生徒指導や特別活動にもそれぞれの醜い内容があり、学校はかくも汚いところなのかと落胆するのか感心してしまうのかすぐに染まるのか、それは人それぞれの性質によるが、前に話した会議の内容を消化しきれないまま忘れ去ってしまう膨大なもろもろが、流れては消え流れては消えていくことだけは確かだ。

 

これらの諸会議が終わるのが11時ごろ、下手をすると午前中いっぱいかかってしまったりするが、体育などは恐らく退勤時間後にサビ残となるだろうが、終わるのが午前中の11時だ、としよう。ところがここからすぐに開放されるわけではない。前日に続いて入学式の準備が入れられていたりする。入学式の準備が無くても、確認しなければならないことがたくさんある。学年学級名簿は出来たのか、仮時間割には修正が入っているのか、学力テストの置き場所はどこか、PC上の出席簿の付け方はどうなっているのか、・・・能力ある学年主任はそうした仕事のチェックリストを作って新採に渡してくれるのだが、そんなことは99%の確率でまず無いと断言していい。

 

4月3日になると昼食はカップラーメンで5分程度で済ませて、とにかく時間を作って自分のクラスのことをやりたいという衝動に駆られるようになる。ところが「昼ぐらいゆっくり食べよう」という意見が大半を占め、実際、教師には45分間の休憩時間は保証されているわけだから、45分間は雑談でもしながらゆっくり食べる方が良いのだが、精神的にだんだんと追い詰められてくるのだ。何の研修もなく、準備も一切できないまま時間だけが過ぎていく状況に焦り、不安がどんどん膨れ上がってくる。ところが教員の大多数は「どうにかなるさ」と驚くほど楽観的だ。「どうにかなる」的な態度で臨まめる子供たちは実に不幸なのだが、そういう視点を持ち合わせている教師は稀である。新採も「どうにかなるさ」を経験し一回でもどうにかなってしまったら、次はもう悠々と昼を食べて「そんなに焦ったって仕方がない。どうにかなるさ」教師になってしまう事だろう。始業式以降の学級経営や授業に対する指導の在り方を、きちんと4月初めに行わなかった結果、それも数十年と行わなかった結果、全国ほとんどの学校で、教師は「どうにかなるさ」教師となった。

 

さて、じりじりとした不安を抱えながら昼食を終えると、午後になってようやく学級の仕事らしきものに取り掛かれるようになる。

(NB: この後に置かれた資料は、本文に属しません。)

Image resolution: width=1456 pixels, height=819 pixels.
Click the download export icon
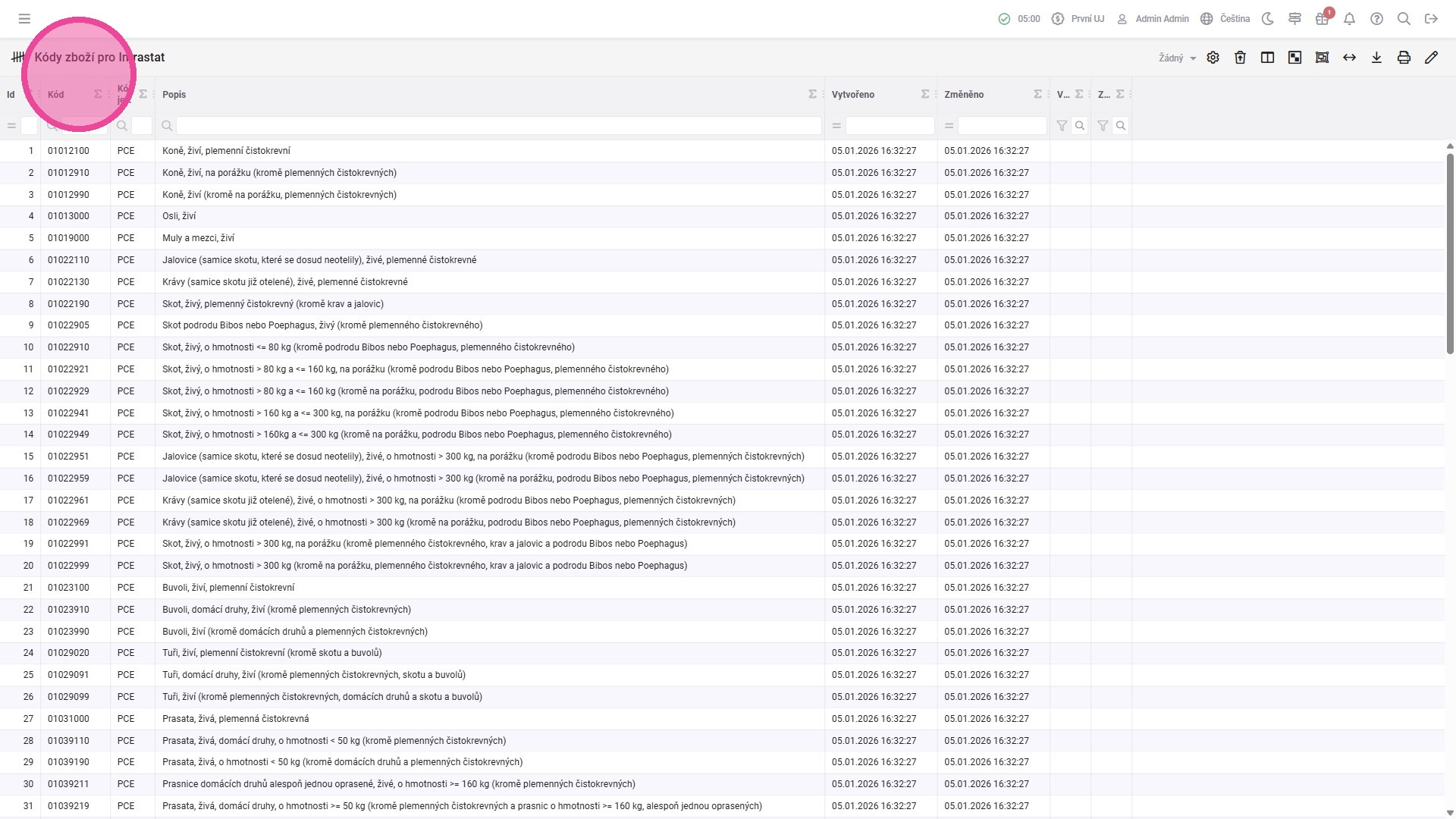(x=1376, y=58)
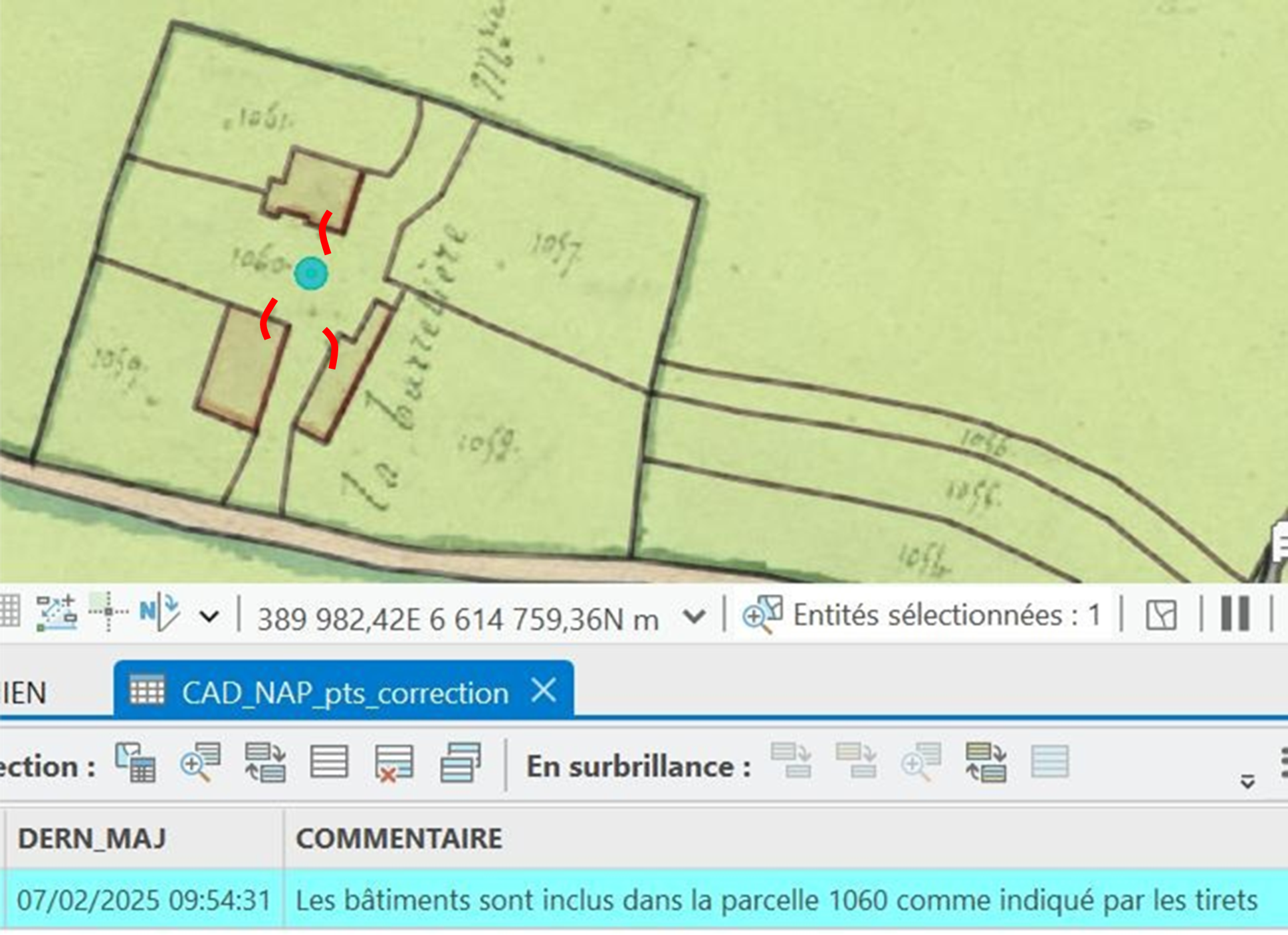Expand the table toolbar overflow arrow
1288x935 pixels.
[1247, 781]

が、自治体によっては新規採用者を集めて「辞令交付式」を行うところもある。辞令交付式は、いわゆる「入社式」に該当するが、わざわざ新採を自治体庁舎に呼びつけ、要するに「奴隷になれ」的な洗脳を行う形式的な儀式だ。有意義な研修を行うどころか新年度の貴重な時間を奪い、あとは教員の自主的な残業に頼るという狂気に満ちた悪しき慣例は、この国が滅びるまで続くのだろう。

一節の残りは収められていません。